Even if thrifting is not your speed, you can exercise your creative side. Textile crafts like knitting, sewing or crochet are good ways to be sustainable while being crafty because you can make your own clothes. In addition, the materials for these hobbies can be found second-hand as well or for cheap in different stores, and don’t be afraid to start if you’ve never tried it before. 

There are loads of videos on YouTube and different resources on campus that will help. For example, the Free Store, as stated before, and The Fashion Society both do workshops. The Fashion Society in particular hosts sewing workshops, crochet workshops, and clothes trading events. 

“Whenever you’re shopping around, think, is this something that is going to last me forever. In a year from now, will I still be wearing this? Do I need to buy this and add to my carbon footprint,” Layla Metin, Instagram content creator for the Fashion Society, said. 

Overall, there are cheap alternatives to fast fashion. You might have to pick up hobbies or activities that you are not used to or learn new skills, but sustainable fashion is not out of reach when you are living on a budget. You just have to think a little bit more about what you’re buying and what impact it has. 
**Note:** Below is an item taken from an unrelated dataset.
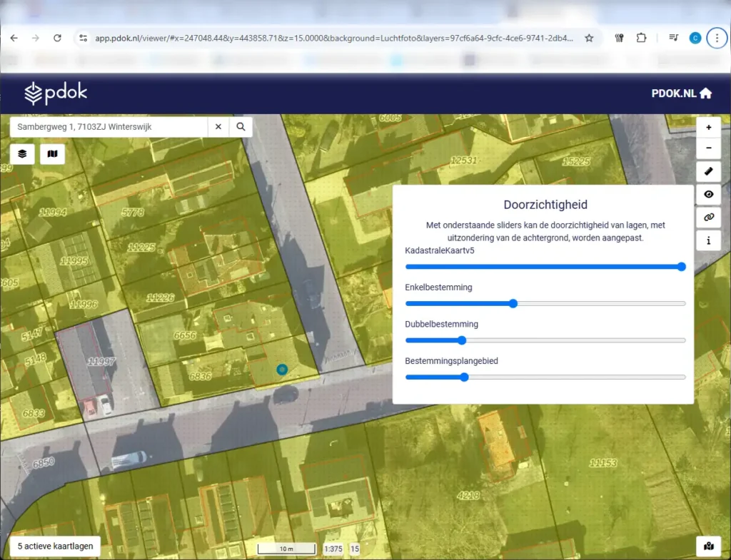The image size is (731, 560).
Task: Open the layers panel icon
Action: [x=21, y=154]
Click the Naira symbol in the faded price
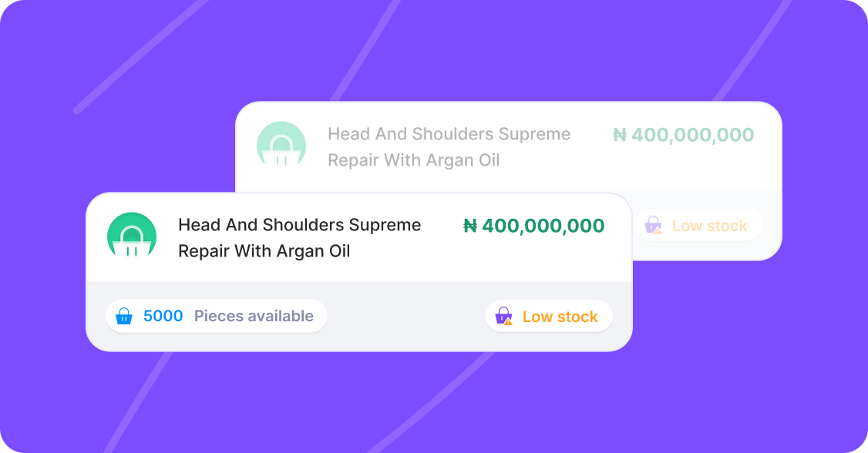 pyautogui.click(x=620, y=135)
“Don’t feel bad about your consumption, but try to reduce it as much as you can,” Edmonds said. 

At the end of the day, everyone wants to feel beautiful. Everyone wants the opportunity to express themselves and clothing is a great way to do so. You just have to remember, especially when you don’t have lots of money to spend on clothes, to be mindful of the history behind the price tag. After all, fast fashion has a different high cost.